'Champagne' maestro Lawrence Welk dies Veteran TV star was 89 years old


Lawrence Welk, the band leader whose folksy charm and bubbly brand of "Champagne music" shaped the longest-running show in television history, died Sunday evening at his home in Santa Monica, Calif. He was 89.

Mr. Welk had been suffering from pneumonia in recent days, said Bernice McGeehan, a spokeswoman for the Welk Group.

With diligence, drive and a cheery "ah-one an' ah-two," the self-taught maestro became one of a handful of television entertainers who defined the viewing habits of a generation.

He rose from an immigrant farm family in a German-speaking hamlet in North Dakota to become one of the nation's favorite showmen.

The buoyant Mr. Welk presided over "The Lawrence Welk Show" ABC on Saturday evenings from 1955 to 1971, when the show was dropped because sponsors said its audience was too old, too rural and too sedate.

Undaunted, Mr. Welk signed up more than 250 independent television stations in the United States and Canada and kept the show on television for 11 more years. Repackaged as "Memories With Lawrence Welk," the show has been appearing on public television on Sunday afternoons since 1987.

Mr.
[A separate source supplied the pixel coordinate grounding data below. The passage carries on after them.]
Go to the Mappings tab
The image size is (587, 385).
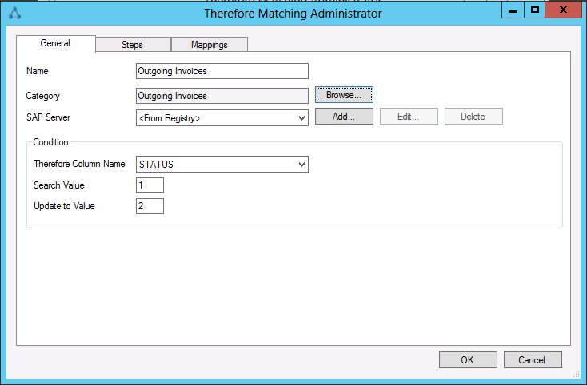(x=209, y=45)
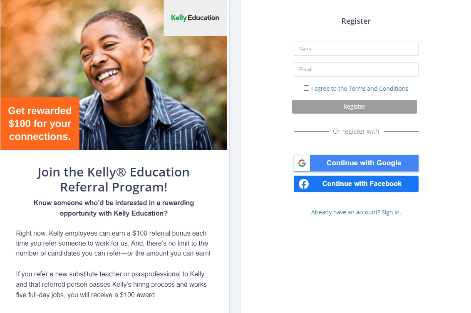This screenshot has height=313, width=471.
Task: Click the Kelly Education logo
Action: [195, 18]
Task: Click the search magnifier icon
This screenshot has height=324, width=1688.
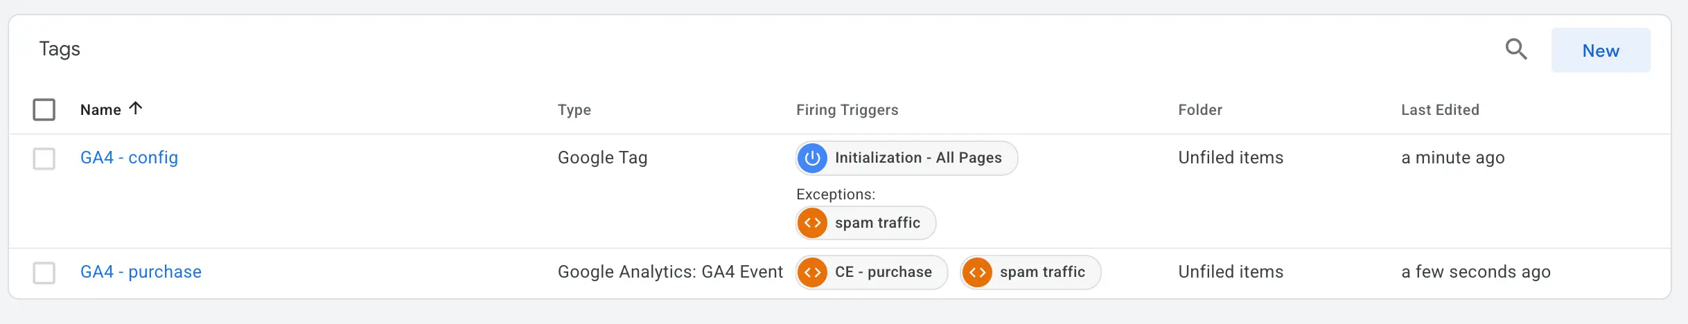Action: 1516,50
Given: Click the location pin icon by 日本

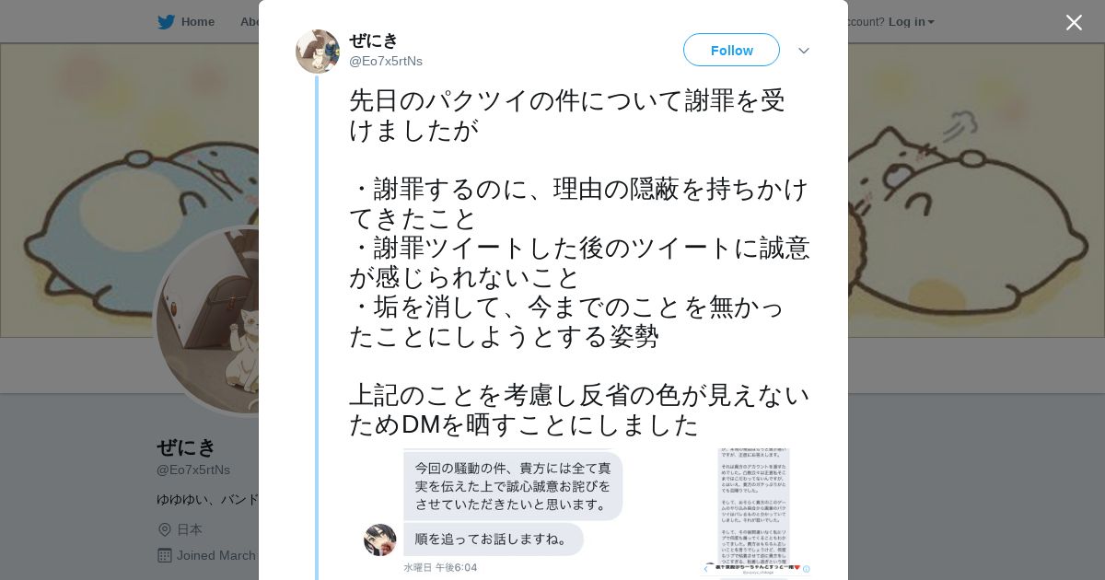Looking at the screenshot, I should (165, 529).
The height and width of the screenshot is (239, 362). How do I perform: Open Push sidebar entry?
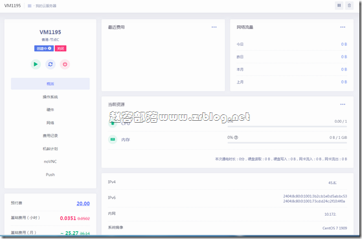[51, 174]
Welk was a strict taskmaster, demanding from his performers hard work, thrift and self-discipline. He kept his musical family -- stalwarts like the "Champagne Lady," Norma Zimmer, and the Lennon Sisters -- basically intact, at times even by arbitrating marital disputes. These are some of the professional precepts on which he insisted:

* "You have to play what the people understand."

* "Keep it simple so the audience can feel like they can do it, too."

* "Champagne music puts the girl back in the boy's arms -- where she belongs."

Over the decades, Mr. Welk became, after Bob Hope, the second-wealthiest performer in show business, and his band and production company became the second-biggest tourist draw of Los Angeles, right behind Disneyland.

The Welk dance band offered an easy mix of pop, swing, Dixieland, country, Latin, polkas and inspirational music. Detractors called it tinkly Mickey Mouse music dispensed to geriatric audiences.

On March 31, 1963, Mr. Welk, his orchestra and performers including Ms. Zimmer and the Lennons played the new Baltimore Civic Center. Thousands of fans met him at Friendship Airport, and his performance was a sellout, grossing more than $50,000, which was reported as the largest gross in Mr. Welk's history of one-night stands.

Lawrence Welk was born on March 11, 1903, in a sod farmhouse in the prairie village of Strasburg, N.D., one of eight children of the former Christine Schwab and Ludwig Welk, immigrants from Alsace-Lorraine, a region of France that was once part of Germany.

At night, his father taught him to play an inexpensive accordion, and from the age of 13 he earned money playing at social gatherings. At 17, he played in local bands and formed a group, the three-piece Biggest Little Band in America, to help inaugurate radio station WNAX in Yankton, S.D.

At 24, he put together a six-piece band called the Hotsy-Totsy rTC Boys. He also bought and operated a series of small businesses, one of which featured an accordion-shaped grill that served a product called squeezeburgers.

These projects failed, but his fortunes improved as he led bigger bands in bigger towns and on radio, mostly in the Midwest.

He then moved to Los Angeles, where his show was first telecast. In 1955, when he was 52, his coast-to-coast television program began its record run.